Nous détruisons le monde sauvage chaque fois que nous voulons lui faire incarner autre chose que lui-même. Jim Harrison
Mardi 30 septembre 2008On ne peut demander au désert d’incarner une liberté qu’on n’a pas d’abord organisée soi-même dans sa chambre à coucher ou ans son salon. C’est cette exigence que je trouve parfaitement déplacée dans presque tous les livres qui nous parlent de la nature. Les gens déversent dans l’univers naturel toutes leurs doléances mesquines et démesurées, puis ils se remettent à se plaindre de leurs éternels griefs dès que la sensation de nouveauté a disparu. Nous détruisons le monde sauvage chaque fois que nous voulons lui faire incarner autre chose que lui-même, car cette autre chose risque toujours de se démoder.
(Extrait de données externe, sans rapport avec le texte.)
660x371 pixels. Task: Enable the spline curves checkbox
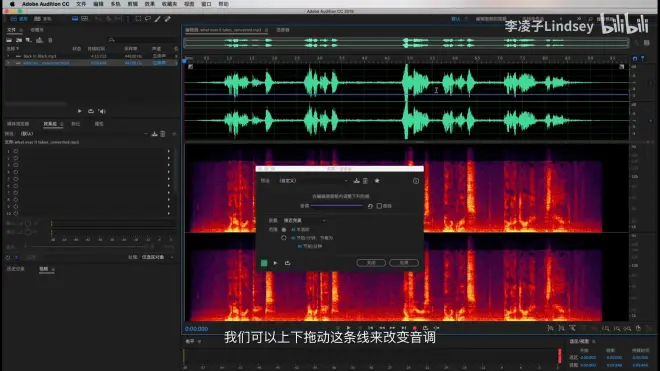379,206
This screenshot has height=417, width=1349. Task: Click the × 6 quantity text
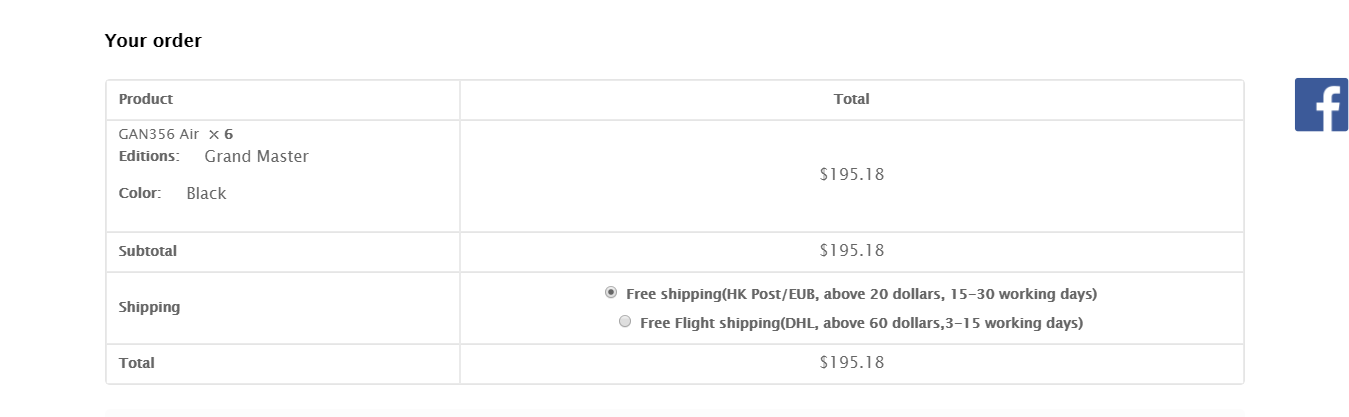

Pour le fanatique du véhicule tout terrain, pour les sociétés qui exploitent les mines, le pétrole ou le bois, cette liberté a toujours signifié une totale latitude pour se livrer à leurs exactions, tandis que le terme d’ « héritage » sert invariablement aux politiciens désireux d’en appeler à une vertu dont ils ont oublié la signification. Le seul héritage repérable dans notre rapport à la terre, c’est l’exploitation et l’épuisement des sols.
Jim Harrison. Dalva. Domaine étranger. 10/18.